Des élus montréalais mettent en doute la crédibilité de l'explosif rapport du vérificateur général sur la possible collusion dans le déneigement et les déchets après y avoir découvert ce qu'ils considèrent comme d'importantes erreurs de données.

Reconnaissant les écarts entre ses chiffres et ceux de la Ville, Jacques Bergeron assure toutefois qu'ils ne changent en rien la validité de ses conclusions.

«Je n'ai jamais vu une situation semblable, où nous avons des écarts aussi significatifs», déplore l'élu Alan DeSousa, président de la commission des finances de la métropole.

Plusieurs élus municipaux se sont réunis cet été pour analyser les recommandations du plus récent rapport annuel du vérificateur général de Montréal, déposé le 17 juin. Dans son document, Jacques Bergeron affirme qu'il a compilé l'ensemble des contrats de déneigement et de collecte des déchets des arrondissements et qu'il y a détecté de «nombreux indices de collusion». Le dossier, qui a fait grand bruit dans les médias, a immédiatement été transmis à l'Unité permanente anticorruption.

Rapidement, les élus affirment qu'ils ont constaté d'importantes erreurs dans les chiffres du vérificateur. Une révision des chiffres menée au cours de l'été a permis de constater que la valeur des contrats de déneigement était erronée pour 14 des 19 arrondissements.

Le rapport du VG indiquait par exemple que LaSalle a attribué, de 2005 à 2013, des contrats d'une valeur de 21 millions afin d'enlever la neige de ses rues. Après révision, il appert qu'il manquait près de 9 millions en contrats, soit un écart de 42%. La majorité des arrondissements ont vu leurs dépenses sous-évaluées, mais les données ont dû être revues à la baisse pour quatre d'entre eux.

En ce qui concerne les déchets, les écarts sont beaucoup plus faibles, mais les corrections touchent tout de même 7 des 19 arrondissements.

«Normalement, quand on regarde le rapport d'un vérificateur, on s'attend à des chiffres vérifiés. Je ne voudrais pas que [quelqu'un] prenne ces chiffres et dise qu'il y a un problème de collusion à Saint-Léonard quand c'est complètement faux», affirme le conseiller Dominic Perri.

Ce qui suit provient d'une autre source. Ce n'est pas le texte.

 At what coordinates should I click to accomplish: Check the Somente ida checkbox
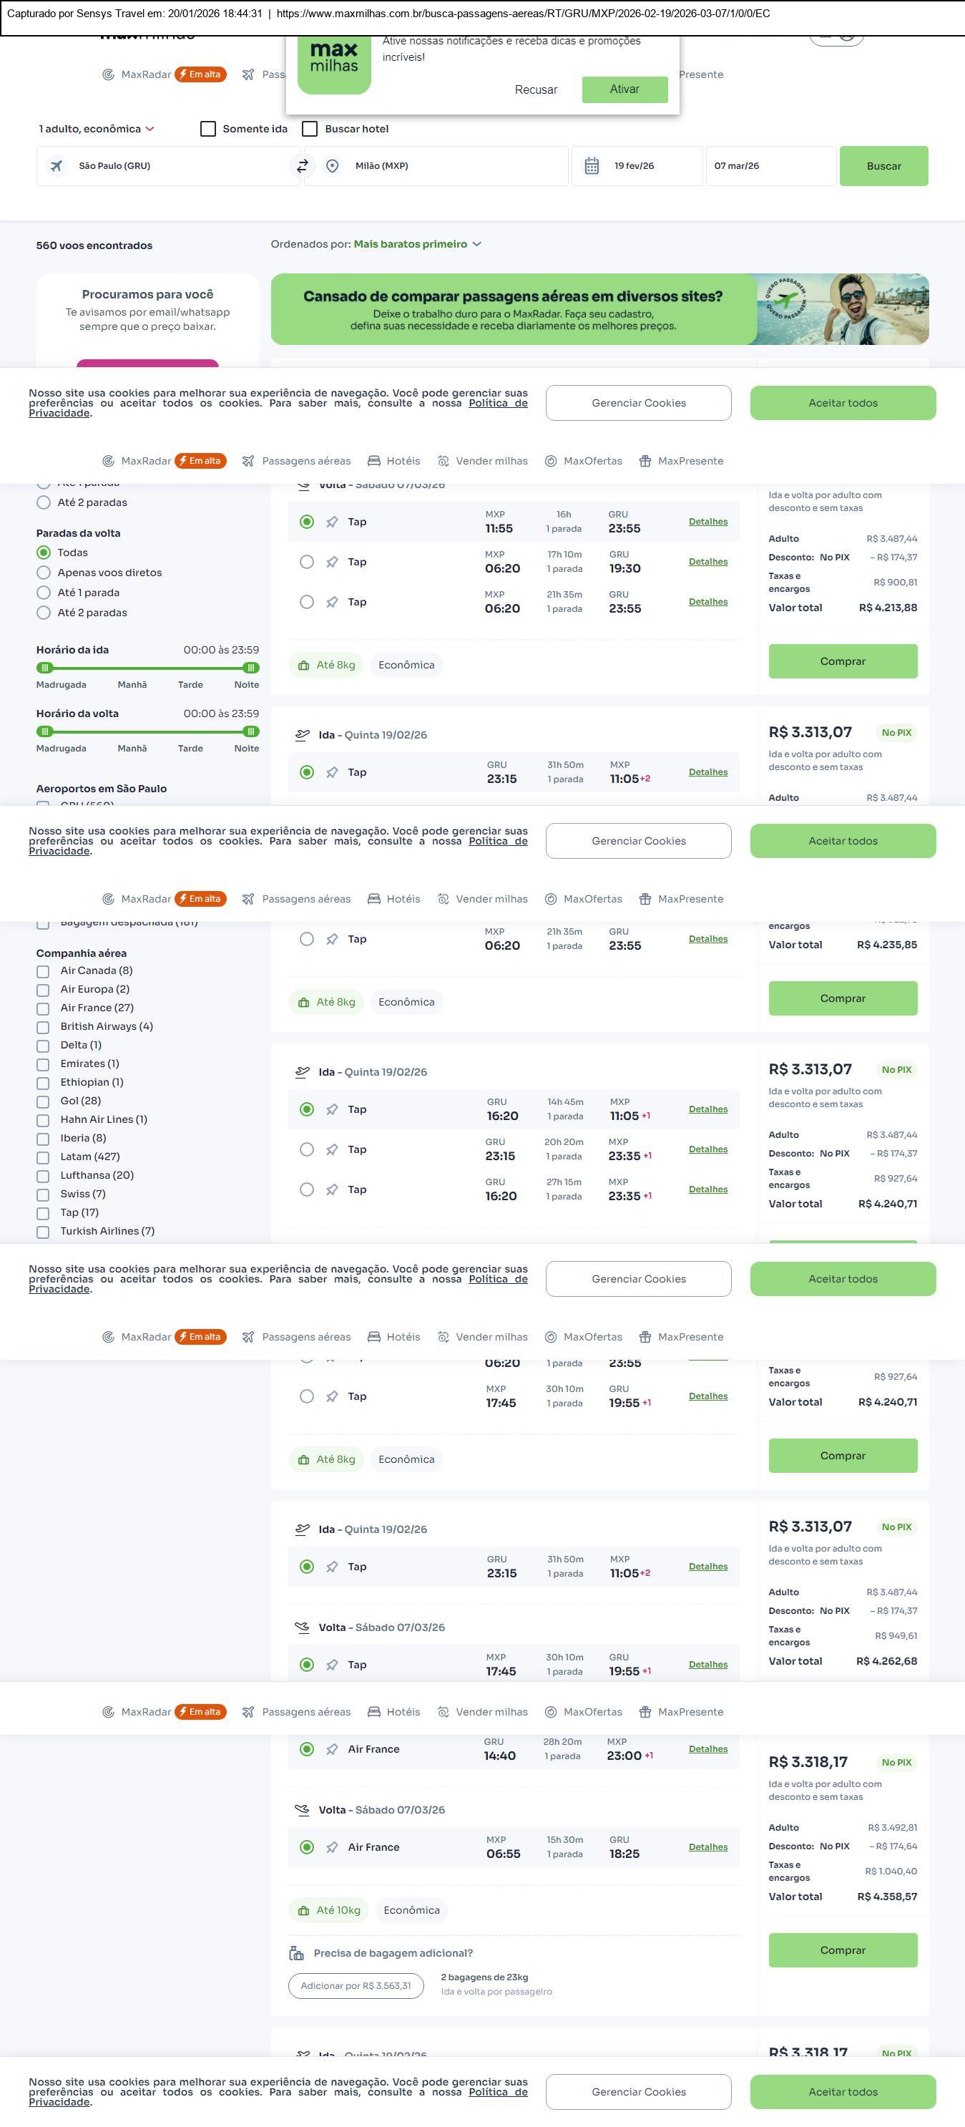pyautogui.click(x=208, y=129)
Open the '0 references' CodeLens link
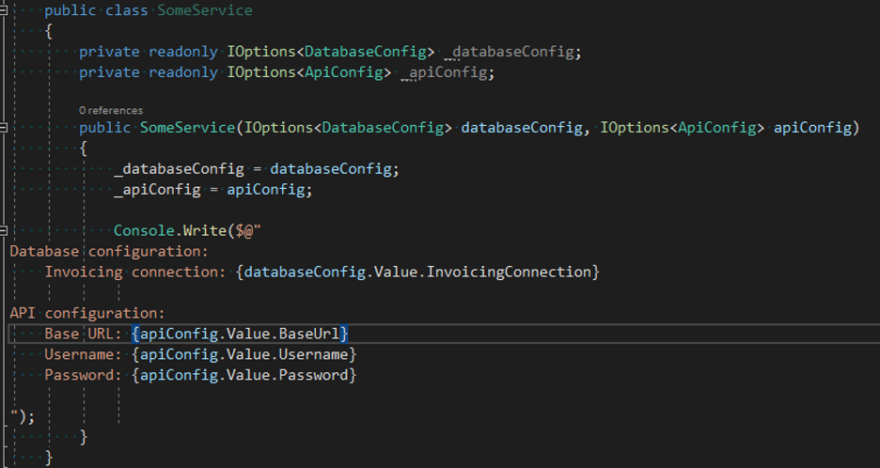880x468 pixels. coord(111,111)
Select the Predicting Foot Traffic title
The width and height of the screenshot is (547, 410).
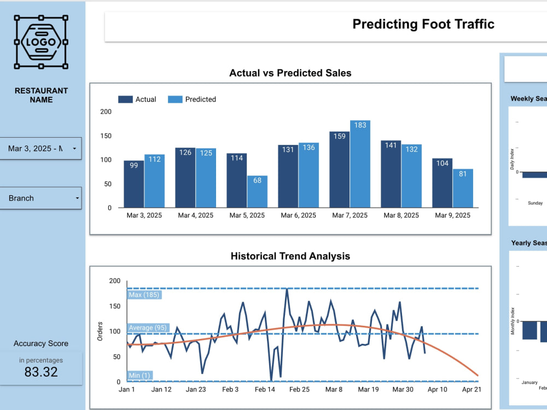tap(423, 24)
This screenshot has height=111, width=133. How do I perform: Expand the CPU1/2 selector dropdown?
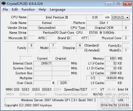(x=120, y=17)
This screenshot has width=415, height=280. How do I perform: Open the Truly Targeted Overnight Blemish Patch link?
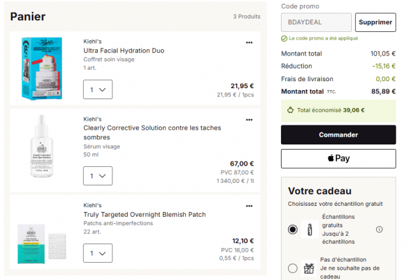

«Avant d'avoir un dossier aussi sensationnaliste, qui fait les manchettes partout, on a l'obligation de s'assurer que les données sont exactes», ajoute Alan DeSousa, lui-même comptable de profession.

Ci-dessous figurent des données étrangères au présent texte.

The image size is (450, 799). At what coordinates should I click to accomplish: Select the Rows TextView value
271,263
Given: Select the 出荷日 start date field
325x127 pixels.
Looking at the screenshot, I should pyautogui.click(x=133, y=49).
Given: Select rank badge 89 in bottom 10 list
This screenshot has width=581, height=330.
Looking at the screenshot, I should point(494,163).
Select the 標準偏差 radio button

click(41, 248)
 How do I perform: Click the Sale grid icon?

Lors d'une rencontre le 4 septembre, la commission des finances a demandé au vérificateur général de corriger son rapport. «Chaque document qu'il remet au conseil doit être le plus exact possible. On ne questionne pas ses conclusions, mais dans l'intérêt de la crédibilité de ses recommandations, il faut que le conseil ait l'information la plus précise possible», dit Alan DeSousa.

Le VG persiste et signe

Dans une lettre de trois pages envoyée récemment aux élus, Jacques Bergeron a toutefois refusé de déposer un nouveau rapport corrigé, estimant que les ajustements ne changent en rien ses conclusions.

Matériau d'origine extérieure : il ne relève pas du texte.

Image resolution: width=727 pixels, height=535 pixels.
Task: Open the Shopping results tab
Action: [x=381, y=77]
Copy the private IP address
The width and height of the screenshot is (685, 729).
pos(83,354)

«Je ne compte pas ajuster les tableaux présentés dans le rapport annuel, car ce serait un exercice que je juge futile et qui n'apporterait aucune valeur ajoutée», dit-il.

En entrevue à La Presse, M. Bergeron a défendu la validité de ses travaux. «Le rapport est toujours crédible parce qu'il n'y a pas de changement sur nos deux conclusions, soit qu'il y a une possibilité de collusion dans la neige et une probabilité dans les déchets.» Même en utilisant les nouveaux chiffres, il constate à peu de choses près la même concentration des contrats dans plusieurs arrondissements.

Son adjoint, Robert Duquette, précise que «les chiffres, c'était seulement pour donner une vision d'ensemble. Mais à proprement parler, les chiffres étaient secondaires». Pour eux, il est beaucoup plus révélateur de constater que, dans certains secteurs, un seul entrepreneur dépose des offres depuis neuf ans, que des soumissionnaires se désistent ou que des arrondissements rejettent sans explication l'offre la plus basse.

Pour expliquer ces écarts de chiffres, Jacques Bergeron indique que plusieurs arrondissements ont tardé à lui transmettre leurs données; il admet également avoir «découvert quelques erreurs de compilation» de la part de son bureau.

Ces explications ne convainquent pas Alan DeSousa, qui estime que le VG aurait dû attendre d'avoir toutes les données en main avant de publier son rapport. «Normalement, un vérificateur qui apporte des conclusions aussi importantes que de prétendre à la possibilité de collusion, c'est dans son intérêt de s'assurer que son rapport est le plus crédible possible. Quand vous avez des écarts de cette nature, c'est certain que des gens peuvent critiquer la crédibilité et le bien-fondé de son rapport.»